**YOUR INSTRUCTIONS:** Leaving out all pictures, write out word for word the lines from the one containing "This screenshot has" to the end of the data below.

Source data:
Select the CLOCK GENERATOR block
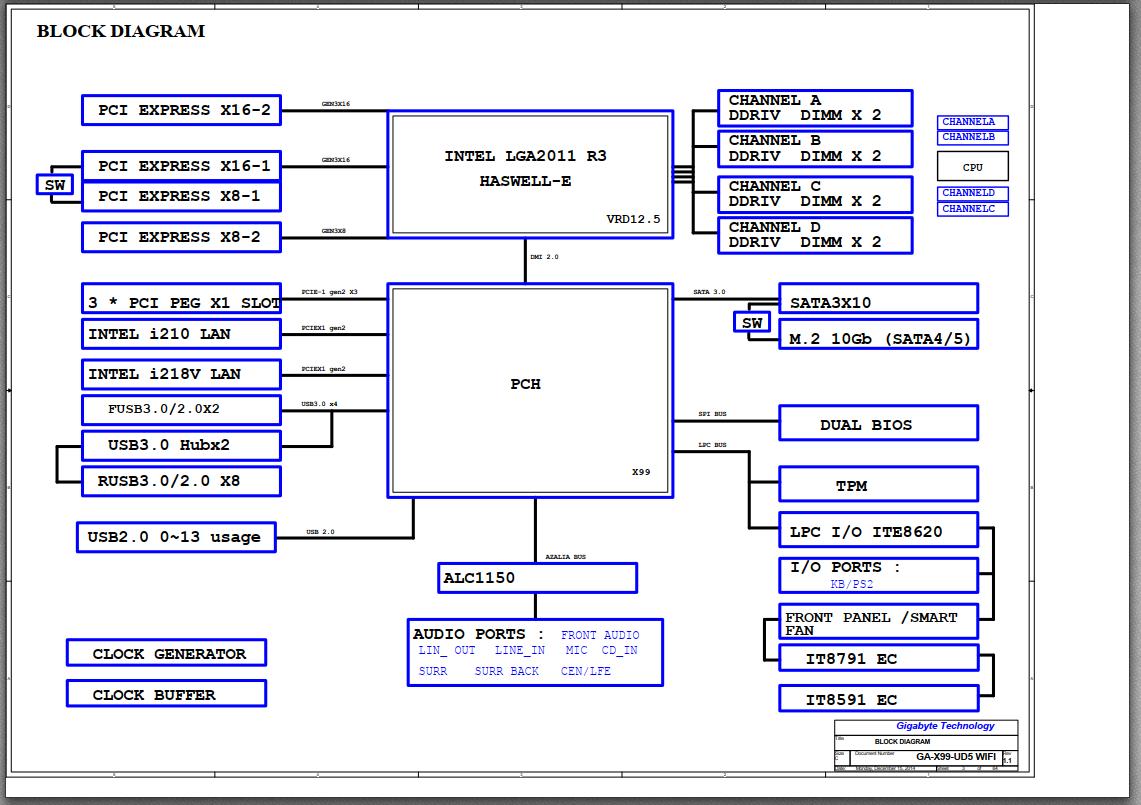Image resolution: width=1141 pixels, height=805 pixels. [x=167, y=653]
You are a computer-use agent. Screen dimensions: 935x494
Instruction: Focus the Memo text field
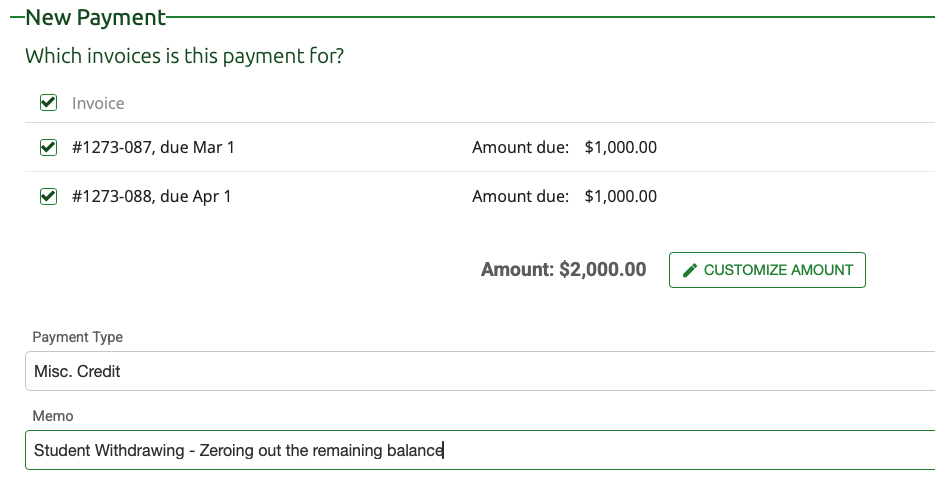click(480, 450)
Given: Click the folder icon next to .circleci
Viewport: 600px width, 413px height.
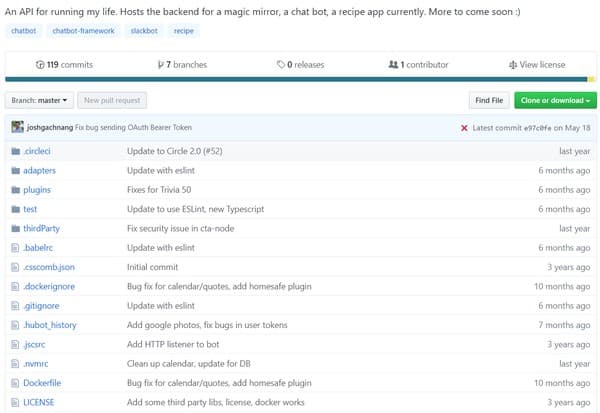Looking at the screenshot, I should click(15, 151).
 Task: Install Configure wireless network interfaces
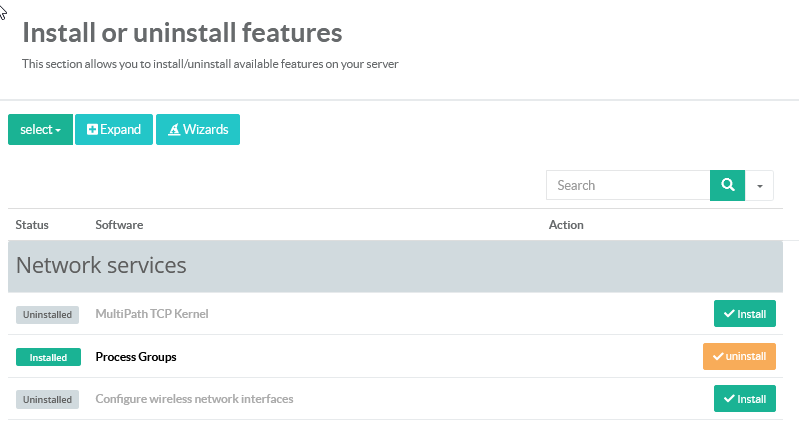[744, 399]
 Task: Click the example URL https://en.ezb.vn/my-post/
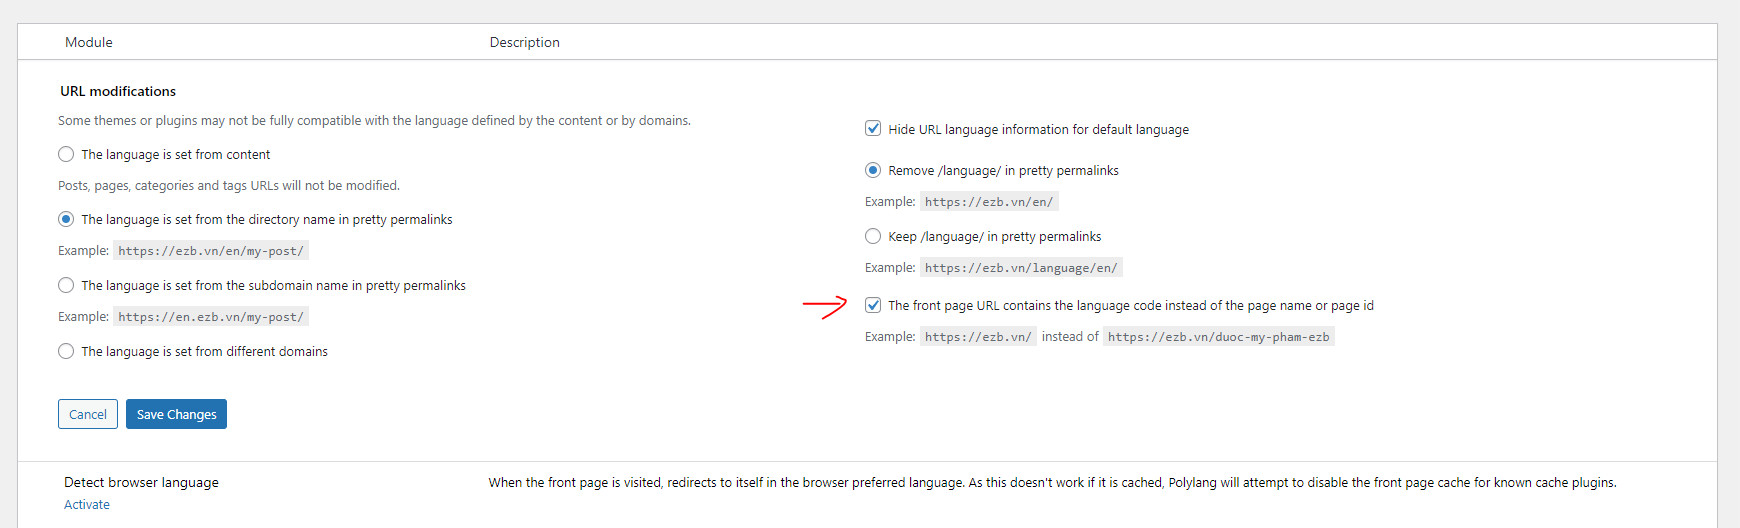(x=211, y=317)
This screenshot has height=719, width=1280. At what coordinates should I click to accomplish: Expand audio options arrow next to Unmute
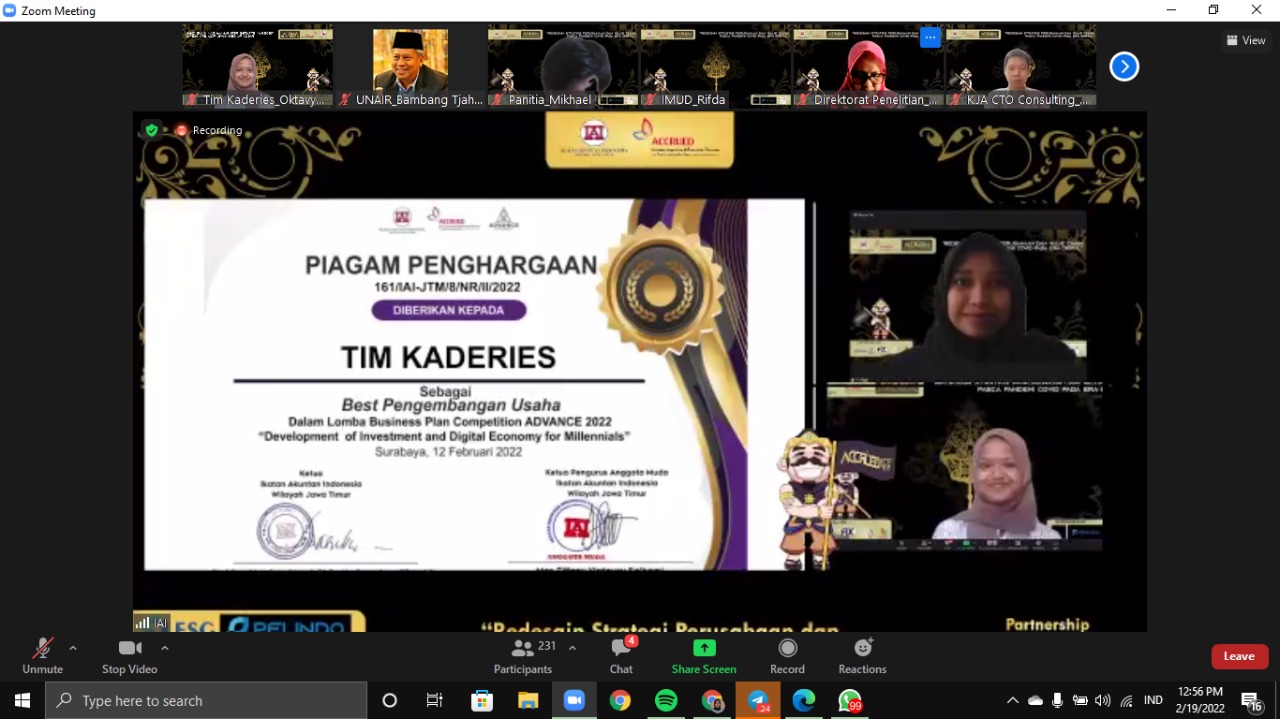73,648
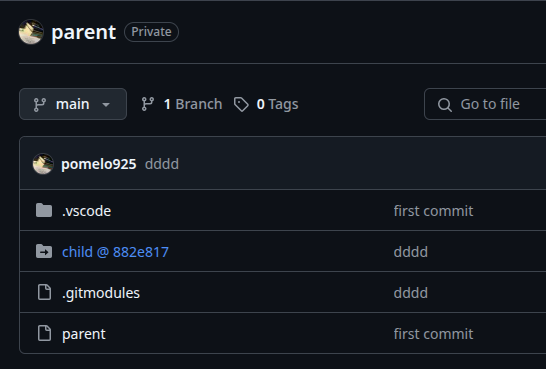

**RESULT FOR THIS TASK:**
This screenshot has height=719, width=1280. At what coordinates should I click to accomplish: Expand audio options arrow next to Unmute
73,648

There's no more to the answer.